The sovereignty-for-security compromise has allowed Canadians to sustain the hypocritical illusion that we are somehow nicer and more peace-loving than those nasty Americans, and, of course, morally superior to them. Meanwhile, U.S. money continues to do our dirty work for us, supplying Canadians with essential national security arrangements that we are either unable or unwilling to provide for ourselves.

Lt. General George Macdonald, vice-chief of Canada’s defence staff, this week served notice that we are about to enter into new compromises that will likely eliminate any possibility of Canadian Arctic sovereignty ever again becoming an issue over which the Canadian government has effective control.

On Jan. 28, Macdonald told a House of Commons committee that talks between U.S. and Canadian defence officials aimed at creating a “single command structure” for all land, sea and air forces in North America are well under way.

This sounds, essentially, like an expansion of the NORAD agreement, in which U.S. commanders operate North America’s continental defence system along with a few token Canadians. Since the U.S. pays for most of NORAD’s costs, this is not inappropriate. But if Macdonald is to be believed, it’s only a matter of time before the Pentagon will assume effective control of Canada’s armed forces, thereby cementing Canada’s status as a U.S. dependency, fully integrated into a Greater North America.
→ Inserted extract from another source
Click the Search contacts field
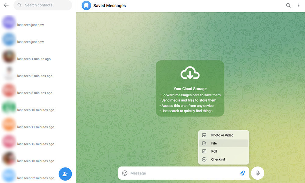The height and width of the screenshot is (183, 305). (44, 5)
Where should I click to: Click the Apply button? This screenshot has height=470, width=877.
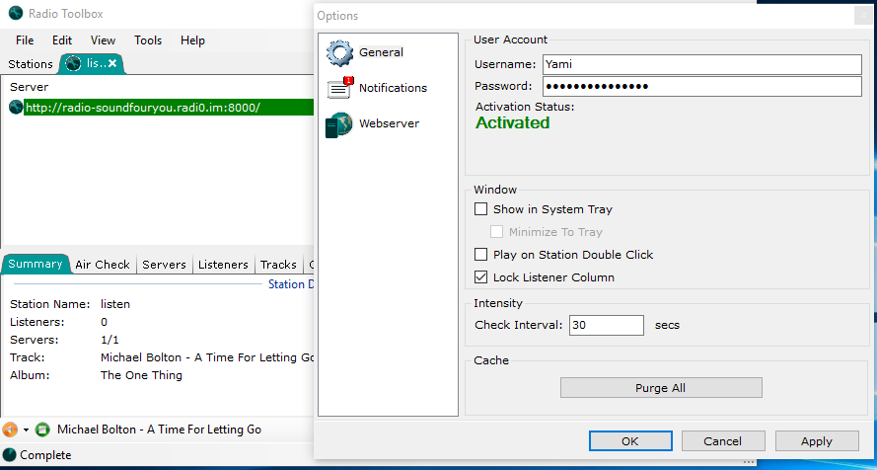pos(816,441)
The carrot-haired Art Eggleton, Canada’s defence minister, told reporters afterward that “Canada will not surrender one ounce of sovereignty,” but this is a hollow claim.
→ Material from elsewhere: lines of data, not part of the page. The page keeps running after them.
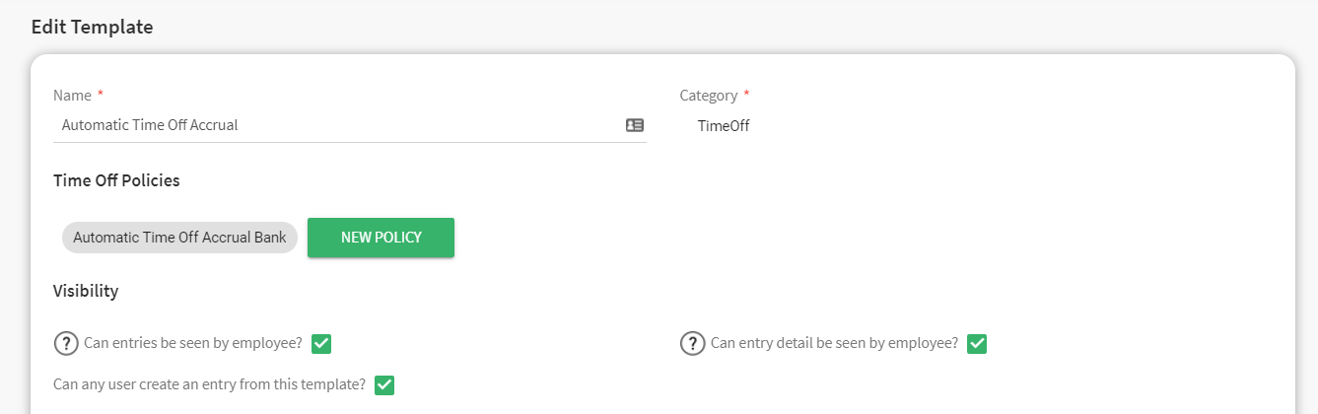Click the Category field label
Image resolution: width=1318 pixels, height=414 pixels.
[x=709, y=96]
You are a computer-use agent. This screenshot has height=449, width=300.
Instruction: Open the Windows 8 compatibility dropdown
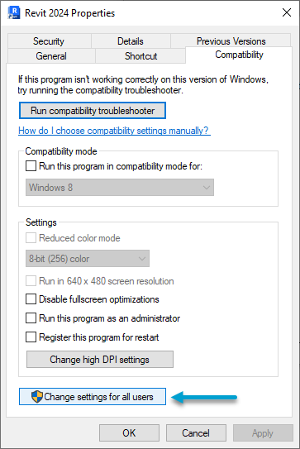[x=120, y=188]
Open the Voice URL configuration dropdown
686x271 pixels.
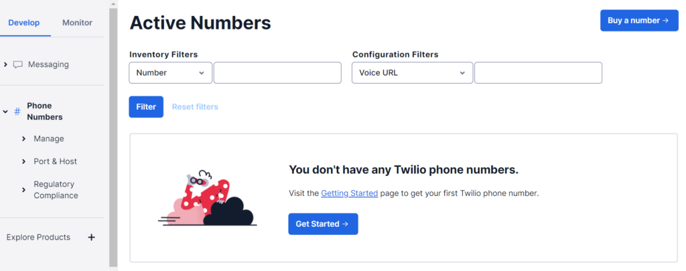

A few days earlier, General Macdonald told participants at the Ottawa Arctic sovereignty conference that if the United States were to be somehow blocked from using its base at Thule, Greenland, as a support site for its National Missile Defence project, loyal little Canada is willing to offer its base at Alert on Ellesmere Island as a substitute.

Why not? Canadian military leaders, whose budgets have been slashed numerous times over the past decade by cynical, poll-driven governments in Ottawa, have no choice but to ingratiate themselves with their U.S. colleagues. To ensure that Canadians play at least some role in the defence of the continent, they have no other options.
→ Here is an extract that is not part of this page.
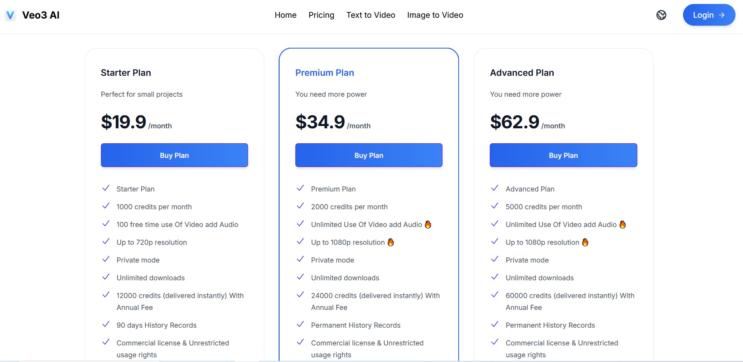Select Text to Video in the navbar
The height and width of the screenshot is (362, 743).
371,15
But what an illustration of Canadian powerlessness — a Canadian general offering a Canadian NMD site to the U.S. at a time when Ottawa is still officially undecided on the NMD issue.

So to hear conference participants calling on the Canadian government to “do something” about Arctic sovereignty is, as we said, sad and amusing. Many climatologists predict that the waters of the Northwest Passage — most of which are adjacent to Nunavut’s Arctic Islands — will be open to commercial shipping within 15 to 40 years.

But it’s clear that it won’t be the Canadian government that will protect the Canadian Arctic against polluters, smugglers and terrorists. It will be the U.S. government, essentially. Any Canadians involved in such efforts will be under U.S. command, and their work will reflect U.S. priorities.

Why should Nunavut residents care about this? When ore-carrying freighters begin to ply their way through the Northwest Passage, using ports such as the one proposed for Bathurst Inlet, it will be impossible for Canada to apply Canadian environmental laws, such as the Arctic Waters Pollution Prevention Act.

That’s because U.S. and most European nations consider the Northwest Passage to be an international waterway, not Canadian territory. Even if the Canadian government were willing and able to enforce Canadian law in the Northwest Passage, which it can’t right now, the international community wouldn’t recognize Canada’s right to do so.

That also includes Canadian laws, such as the Nunavut Act and the act giving effect to the Nunavut land claims agreement. It’s a certainty that the U.S. and Europe will not agree that these laws apply to the Northwest Passage.

The Inuit of Nunavut, who surrendered their aboriginal title to Canada in exchange for the increasingly dubious rights and benefits contained in the Nunavut land claims agreement, are in for a nasty surprise. They will soon discover that the government to whom they surrendered is powerless to protect Inuit sea-ice from the consequences of global warming.